Pendant ce temps, plusieurs organisations au Canada ont appelé au rétablissement de l’accès aux nécessités de la vie à Gaza, et vendredi, 33 députés libéraux, néo-démocrates et verts ont écrit une lettre ouverte à Trudeau appelant le Canada à soutenir un cessez-le-feu immédiat.

Les analystes estiment que cette stratégie diplomatique pourrait persuader Israël d’accorder davantage d’aide, sans pour autant contrecarrer sa capacité à se défendre.

Jane Boulden, professeure de sciences politiques à l’Université Queen’s, affirme que les pauses humanitaires seront plus acceptables pour Israël qu’un cessez-le-feu.

COMBIEN DE TEMPS DURENT LES PAUSES HUMANITAIRES ?

Les pauses sont généralement de petites fenêtres de temps, par exemple de 24 à 48 heures, alors qu’un cessez-le-feu est de durée indéterminée. Les États-Unis et Israël ont tous deux déclaré craindre que le Hamas profite de ce temps pour se regrouper.

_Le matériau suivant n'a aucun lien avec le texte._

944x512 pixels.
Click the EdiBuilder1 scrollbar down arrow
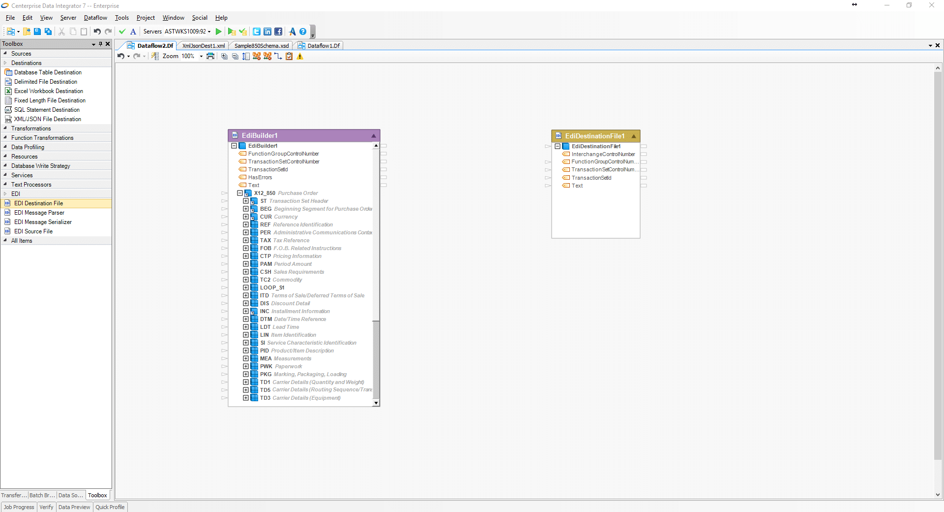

« Un cessez-le-feu implique qu’il ne soit pas possible de reprendre les combats et qu’un règlement politique soit possible. Pour Israël, aucune de ces options n’est actuellement sur la table », déclare Boulden. « Ils n’ont pas d’autre intention que de poursuivre le Hamas et de le détruire. »

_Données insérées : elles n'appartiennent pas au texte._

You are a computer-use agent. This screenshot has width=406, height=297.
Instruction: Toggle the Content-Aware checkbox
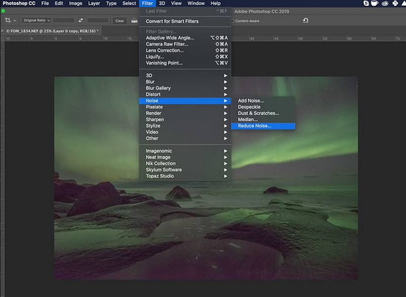tap(232, 21)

Jack Cunningham, expert en relations internationales à l’Université de Toronto, affirme que l’initiative menée par les États-Unis aura probablement recours à une forme de couloir humanitaire temporaire. Il souligne que les pauses peuvent « être limitées géographiquement, alors qu’un cessez-le-feu ne le pourrait pas », permettant à Israël de poursuivre son objectif final : écraser le Hamas.

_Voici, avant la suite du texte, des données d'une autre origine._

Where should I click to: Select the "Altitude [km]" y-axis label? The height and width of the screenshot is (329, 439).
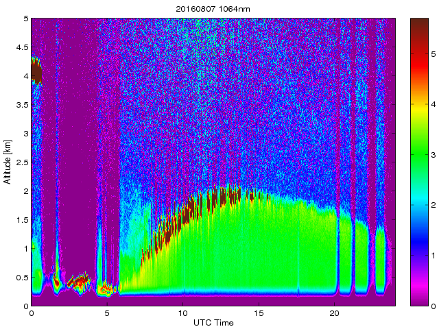coord(8,162)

« Un cessez-le-feu permettrait également de limiter une invasion terrestre par Israël. Une pause ne le ferait pas », a déclaré Cunningham.

Israël a déjà rassemblé des centaines de chars et de véhicules blindés à la périphérie de Gaza et a recruté un nombre record de 300 000 réservistes alors qu’il se prépare à une offensive terrestre.

Selon le ministère de la Santé de Gaza, dirigé par le Hamas, plus de 7 000 Palestiniens ont été tués jusqu’à présent dans la guerre, mais tant que la guerre continue, la population entière reste en danger. Du côté israélien, plus de 1 400 personnes ont été tuées, pour la plupart des civils morts lors de l’attaque initiale du Hamas.

Le Hamas a construit des tunnels sous les hôpitaux, les mosquées et les écoles. Le groupe militant contrôle l’enclave palestinienne. Pour détruire les militants, Israël a déclenché une vaste campagne d’attaques aériennes et a interrompu l’approvisionnement en aide à la bande de Gaza.

Des Palestiniens inspectent les décombres de bâtiments détruits à la suite des frappes aériennes israéliennes sur la ville de Khan Younis, dans le sud de la bande de Gaza, le jeudi 26 octobre 2023. Alors que la cinquième guerre israélo-palestinienne fait rage, de plus en plus meurtrière et dévastatrice, des groupes de surveillance internationaux et locaux Gaza assiégée n’a pas pu suivre. (Photo AP/Mohammed Dahman)

Avant le début de la guerre, les Palestiniens de Gaza dépendaient de 500 camions de nourriture, de carburant et d’eau par jour. Depuis le 7 octobre, seules quelques dizaines de livraisons d’aide ont été autorisées dans l’enclave.

Fatuma Shideh, d’Oxfam Canada, a déclaré que l’ensemble de la population de Gaza est en danger sans un cessez-le-feu.

« A ce niveau, nous parlons de violations graves du droit humanitaire. La famine est utilisée comme arme de guerre », a-t-elle déclaré à CTV News.

Shideh a déclaré que de courtes pauses dans les combats ne permettront pas à l’aide d’arriver à tous ceux qui en ont besoin.

« L’ampleur de la dévastation dépasse les mots. Pour que l’aide humanitaire parvienne aux populations, nous avons besoin d’un cessez-le-feu. Une pause ne suffit pas.